How high, how long, and how thick you go depends on your face shape.

For square faces

A strong jawline calls for one thing: even stronger eyebrows. Go ahead and start filling, because if you don't have bold, well-defined eyebrows, it puts more focus on your jawline, says New York City based brow groomer Jo-Anna Lynn.

For round faces

Eyebrows with sharp, angular lines "give the face structure," says Lynn. To achieve them, swap your tweezers for brow scissors. "Usually I advise against trimming because that extra heft gives softness, but in this case it's OK to go precise and severe," Lynn says.

For long faces

Elongating brows horizontally—not vertically, balances a long face. If the tails of your brows are sparse (they thin with age), use a powder to extend them just past the outer corners of your eyes.

For heart shaped faces

Since your face comes to a sharp point at the chin, your eyebrows should look soft, with a low, straightish arch that hugs the brow bone.
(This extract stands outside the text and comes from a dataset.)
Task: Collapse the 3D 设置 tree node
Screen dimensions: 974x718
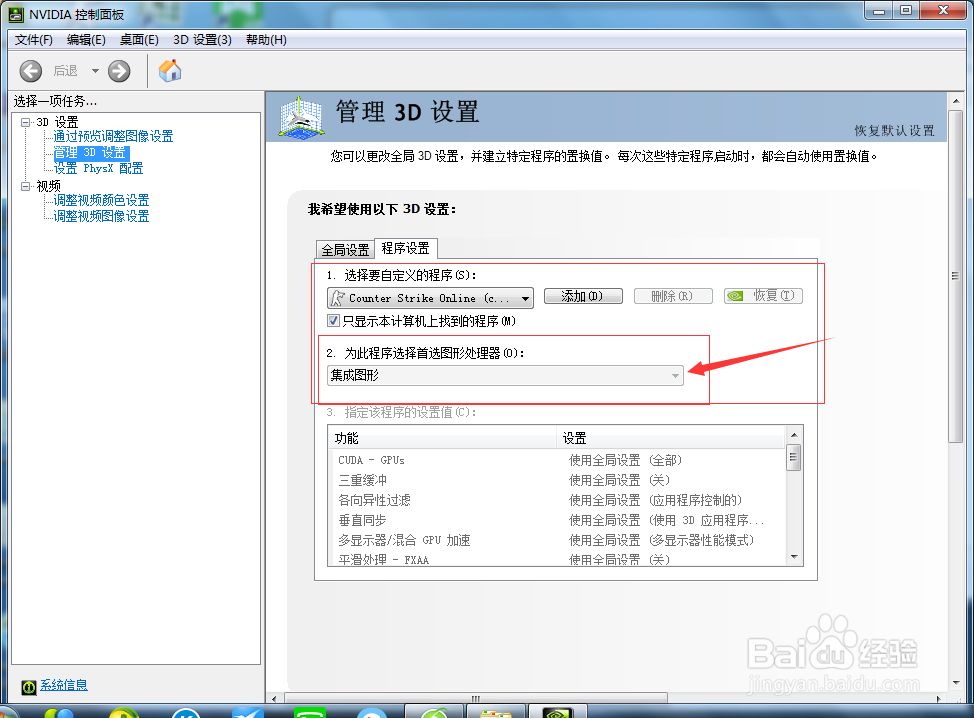Action: tap(23, 121)
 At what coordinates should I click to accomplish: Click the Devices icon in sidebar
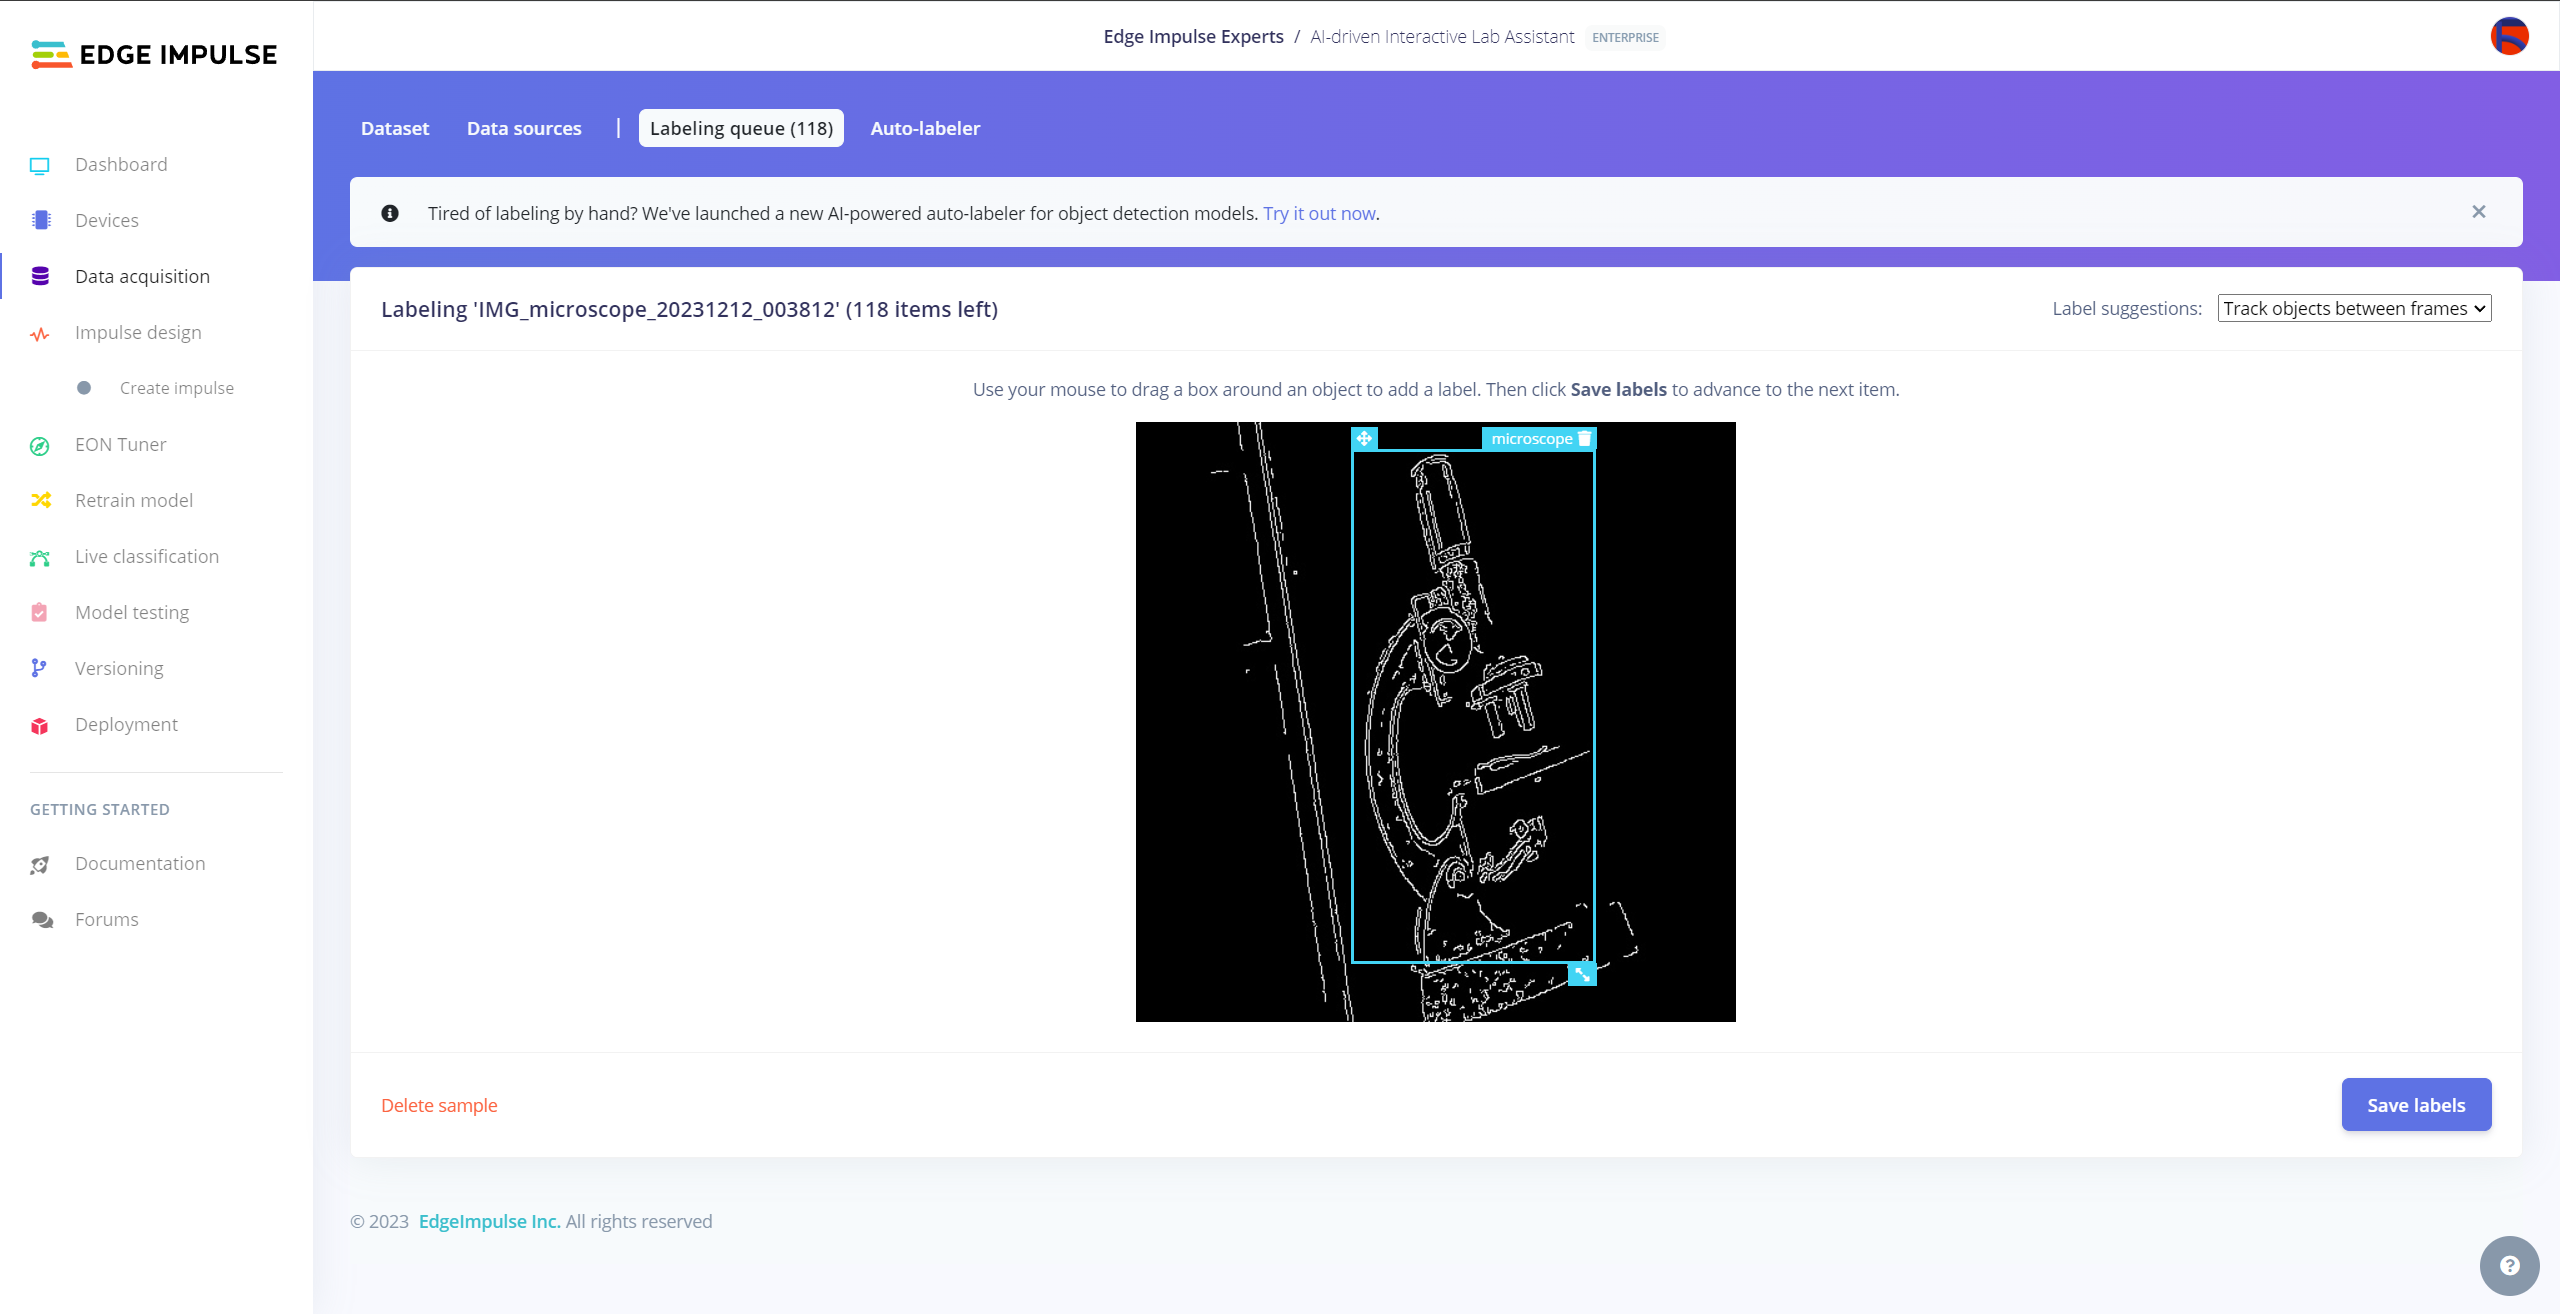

And go easy with the brow pencil. "In this case, less weight is a good thing," says Lynn.

How to fill your eyebrows

With sleight of hand, you can plump up sparse brows in a matter of minutes.

Step one

Fill in obvious bald spots. Grab a pencil two shades lighter than your hair or a taupe pencil and make short, angled strokes in the direction of your brow's hair growth. Stay within your natural line.

Step two

Bulk them up. If your brows are sparse or you have fine hair, skip ahead to step three. Otherwise, lightly sweep a tinted brow gel (tissue off the applicator tip first) in the opposite direction of the hair's growth, from the tail to the inner corner. Then, using just what's left on the brush, sweep the wand through your brows in the direction of hair growth. "Covering the fronts and backs of the hairs makes them look fuller," says New York City, based brow groomer and makeup artist Maribeth Madron. Go straight to step four.

Step three

With a small angled brush, apply a brow powder, it should be somewhere between the color of your skin and the color of your brows, going over the pencil. This does three things: helps set the pencil, blends the pigment, and adds natural-looking dimension to your brows (pencils have a slight sheen while powders have a matte finish).

Step four

Sweep a clean spooley brush upward through the hair to remove the excess pigment and soften the edges and lines. It's a simple, but essential, step that makes a big difference, according to makeup artist Pat McGrath.